Elric maju ke tengah pertempuran, hatinya berdebar, sementara kekuatan Aetheria Sylvanis dan Festival Of Blood bersatu dalam dirinya. Di sekelilingnya, kekacauan masih berlangsung; suara clanking senjata dan teriakan prajurit menggema di telinganya. Namun, fokusnya kini hanya pada satu tujuan, yaitu Althea.
Althea berdiri dengan angkuh, mata ungu terang berkilauan, dan sihir berkobar di sekelilingnya. “Elric, pewaris yang tidak diinginkan! Akhirmu sudah dekat!” teriaknya, lalu mengangkat tangannya untuk memanggil sihir api. Seberkas energi merah menyala di ujung jarinya, siap diluncurkan.
“Tidak akan terjadi!” jawab Elric dengan tegas, mengumpulkan energi dalam dirinya. Dengan cepat, dia menggerakkan tangannya untuk menciptakan dinding tanah sebagai perlindungan. Saat sihir api Althea meluncur ke arahnya, dinding tersebut menyerap ledakan itu, dan tanah di sekitarnya bergetar.
“Aku sudah menunggu momen ini, Elric!” Althea berseru, merasakan kekuatan yang mengalir dari dalam diri Elric. “Kekuatanmu tidak ada artinya di hadapanku! Aku adalah penyihir terkuat Eldoria!”
“Dan aku adalah pewaris Aetheria Sylvanis!” jawab Elric, dorongan semangat mengalir di dalam jiwanya. “Aku tidak akan membiarkanmu mengendalikan takdirku!”
Dengan kata-kata itu, Elric melesat maju, menggunakan sihir penguatan fisik yang telah dia kuasai. Tubuhnya terasa ringan dan cepat, membuatnya meluncur menuju Althea. Elric mengayunkan tangannya, menciptakan akar-akar raksasa dari tanah yang menghujani Althea. Namun, penyihir itu siap.
Althea mengangkat tangannya, dan seberkas cahaya hijau muncul di sekitar dirinya, menciptakan perisai.

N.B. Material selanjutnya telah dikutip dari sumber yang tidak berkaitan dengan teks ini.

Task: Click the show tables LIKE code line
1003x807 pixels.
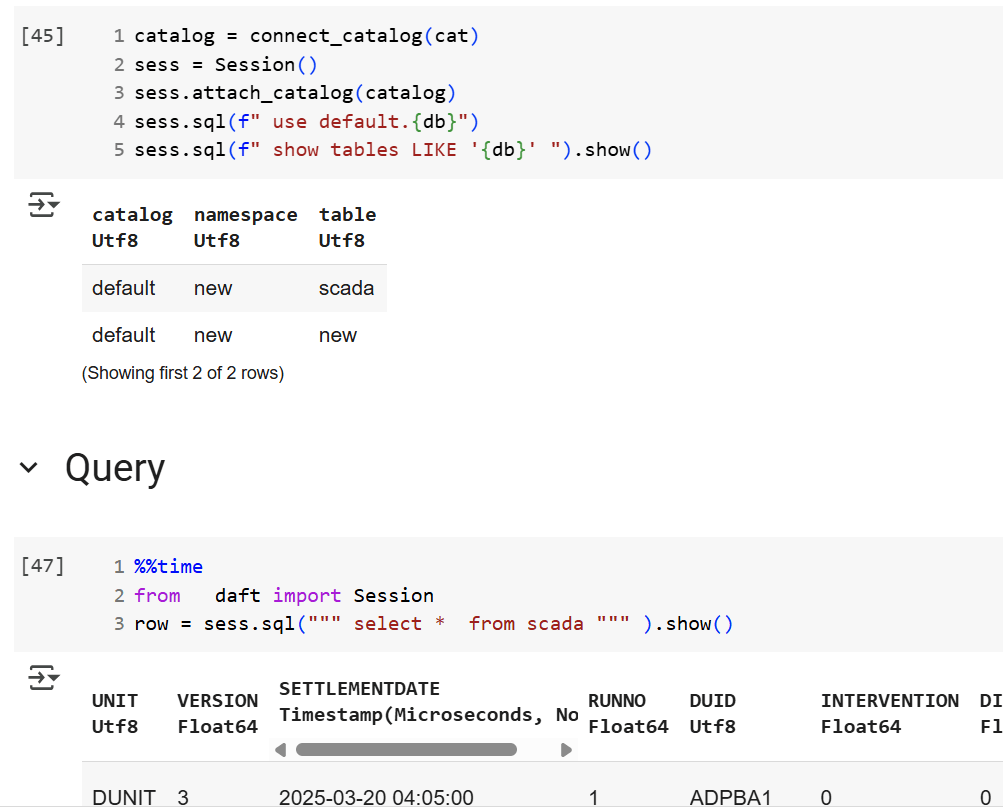Action: tap(393, 150)
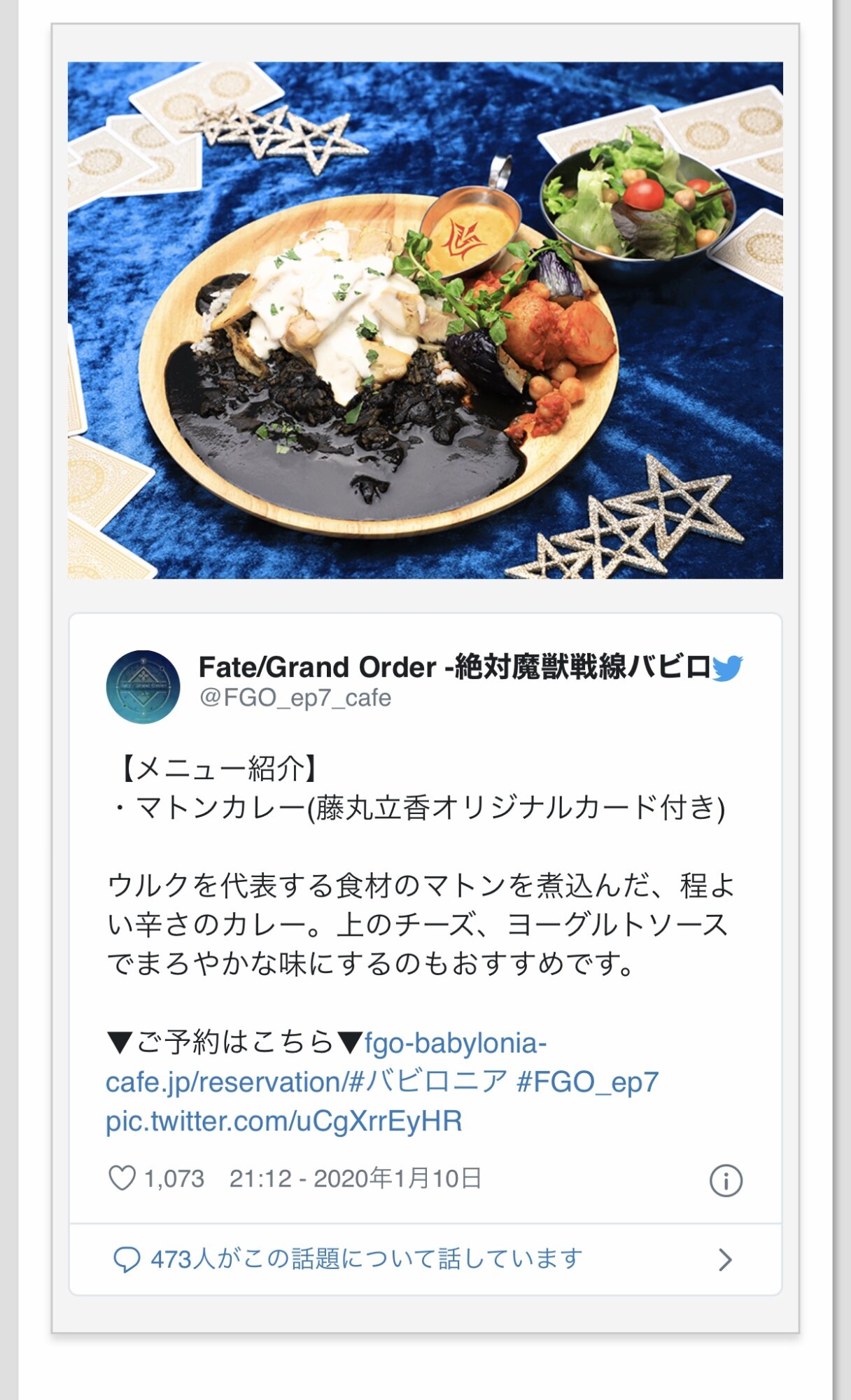The height and width of the screenshot is (1400, 851).
Task: Follow the pic.twitter.com/uCgXrrEyHR link
Action: point(284,1121)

Akar-akar itu menabrak perisai dengan keras, tapi tidak mampu menembus. “Kau pikir itu cukup untuk mengalahkanku?” dia mengejek, lalu melepaskan serangan balasan dalam bentuk kilatan petir yang meluncur ke arah Elric.
Elric menyadari bahaya dan segera melompat ke samping, menghindari serangan itu dengan cepat.
“Kekuatan sihirmu tidak ada artinya jika kau tidak bisa mengendalikannya!” Althea menantang, semakin berani.
Sementara itu, di tempat lain, Rakka dan Ayla menghadapi Raja Elion, yang terlihat marah dan putus asa. “Apa yang kalian lakukan di sini?” teriak Elion, tidak terima melihat dua lawan tangguhnya menghadang. “Mundur, atau kalian akan menyesal!”
Rakka menatap Elion dengan tajam. “Kami tidak akan mundur! Kami akan melindungi Sylvandor!” Dia mengayunkan pedangnya, mempersiapkan diri untuk bertarung.
Ayla berdiri di samping Rakka, siap melawan. “Elion, ini semua salahmu! Kami tidak akan membiarkanmu menghancurkan segalanya!”
Dengan teriakan penuh kemarahan, Elion meluncurkan serangan, menggunakan kekuatan sihir yang luar biasa. Namun, Rakka dan Ayla bersatu, mengandalkan kecepatan dan kecakapan bertarung mereka untuk menghindari serangan demi serangan yang dilancarkan oleh Elion.
Kembali ke pertarungan Elric, dia tidak mundur. Dia berusaha untuk mengalihkan perhatian Althea. “Kau tidak tahu apa yang sebenarnya kau hadapi!” serunya, lalu melancarkan kombinasi serangan menggunakan Gaia’s Wrath dan Flora’s Requiem.
Akar-akar besar muncul, melilit Althea, sementara Elric dengan gesit berputar, mengalirkan sihirnya ke dalam serangan. “Kau harus merasakan apa yang sebenarnya bisa dilakukan oleh pewaris Aetheria!” dia berteriak dengan semangat.